Jimmy Eat World - Futures
The band doesn’t so much sound bored on Futures as they do out of ideas.
The last Jimmy Eat World album, Bleed American, started off with three of the best tracks the band had ever recorded. The blast of well formed angst of “Bleed American” followed by the driving sugary sweet pop of both “A Praise Chorus” (which managed to name check both Joan Jett and They Might Be Giants) and “The Middle.” Their newest, Futures, starts off with three of their worst. Their last album expressed a lyrical maturity that was fitting for the lean, intense pop punk the band was producing. On Futures' second track, “Just Tonight…” the band spouts locker room cliché (“put out / put up / or stay at home”), which manages to work perfectly with music that belongs on a Linkin Park album. I don’t think anyone could explain why, but this album just isn’t any good.

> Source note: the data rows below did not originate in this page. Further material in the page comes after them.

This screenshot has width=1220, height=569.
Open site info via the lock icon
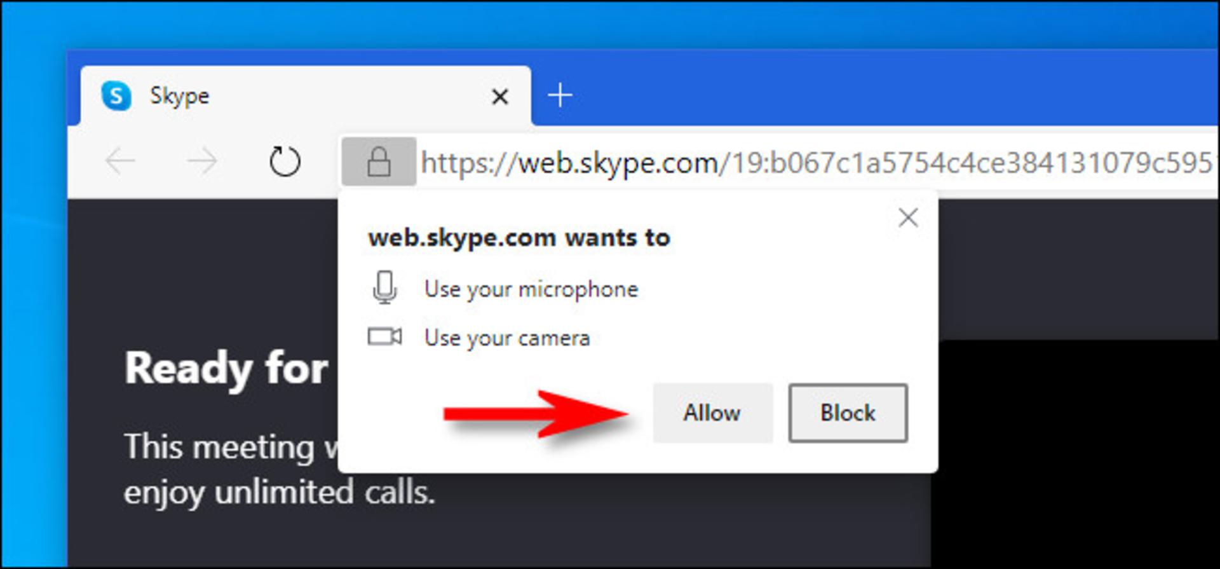pyautogui.click(x=379, y=161)
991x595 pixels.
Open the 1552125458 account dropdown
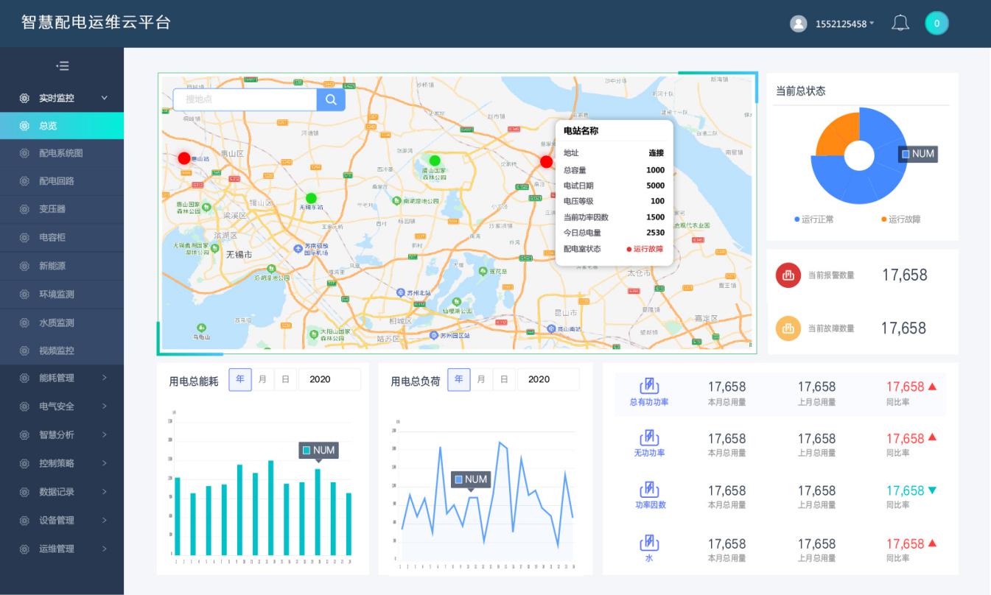pos(844,24)
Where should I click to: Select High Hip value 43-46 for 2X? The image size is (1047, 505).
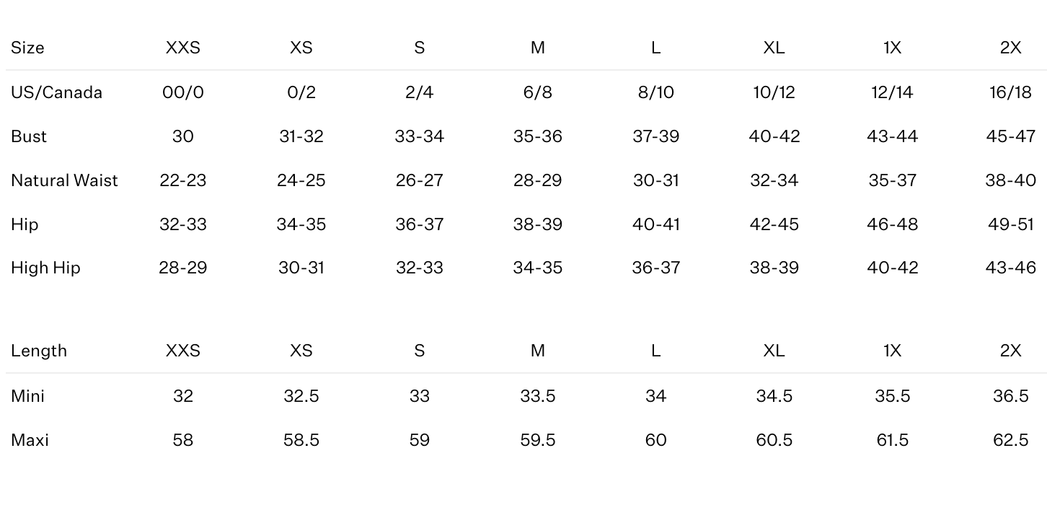point(1010,268)
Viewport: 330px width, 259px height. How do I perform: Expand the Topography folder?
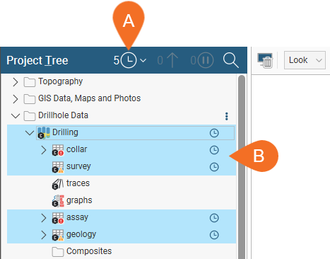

The problems with this album can’t even be pinpointed on one element- they’re all across the map. The song titles, such as “Kill,” “Work,” “Pain,” and, this isn’t a joke, “Drugs Or Me” might give one an idea about their depth, but that would be giving the band too much credit. The lyrical depth of this release is equal to a leaky kiddie pool. “Pain” steals everything but the lyrics from the title track of their last album, Bleed American, but while that song’s lyrics about medication (“I’m not crazy because I take the right pills every day”) were visceral, here they appear to be half-whine, half-excuse (The chorus consists the chant “It takes my pain away!”). The band that managed to transcend clichés here spouts lines that would make Hoobastank cringe, such as “I'll say it straight and plain / I know I've made mistakes / I've always been afraid,” from “Polaris.” Love songs can be truly beautiful, and Jimmy Eat World have written some pretty extraordinary ones, but their reliance on clichés ruin each and every generic attempt on this album.
And the music, God, the music. The band doesn’t so much sound bored on Futures as they do out of ideas. Jimmy Eat World have proved on their previous albums that you don’t need a lot of chords to make a memorable riff. This album adds on a key addendum to that rule- you may not need a lot of chords, but you need to make sure they’re the right ones. There is no memorable riff on the entire album- nothing worthy of singing in the shower, or even humming as it’s playing. And even worse, the album is overproduced, with multi-tracked vocals that should be nowhere near any album, much less a Jimmy Eat World album, much less one with as little substance as this one. Pop-punk is fast, immediate music that should not have a wall of sound in front of it. Even the instrumentation is sub-par. There are no guitar solos, a concept that would help break up the monotony of these songs, and the drumming and bass-work are 4/4 punk by the numbers.
The worst thing about this album, really, is not that it’s lousy. It’s, still, in its sorry state, probably the second best mainstream pop-punk album to come out this year, behind the excellent album by Green Day. The album is so entirely frustrating for a different reason: because where their past albums made pop punk that would stay with you, each and every song on Futures is predictable, replaceable, and worst of all for the band, entirely forgettable.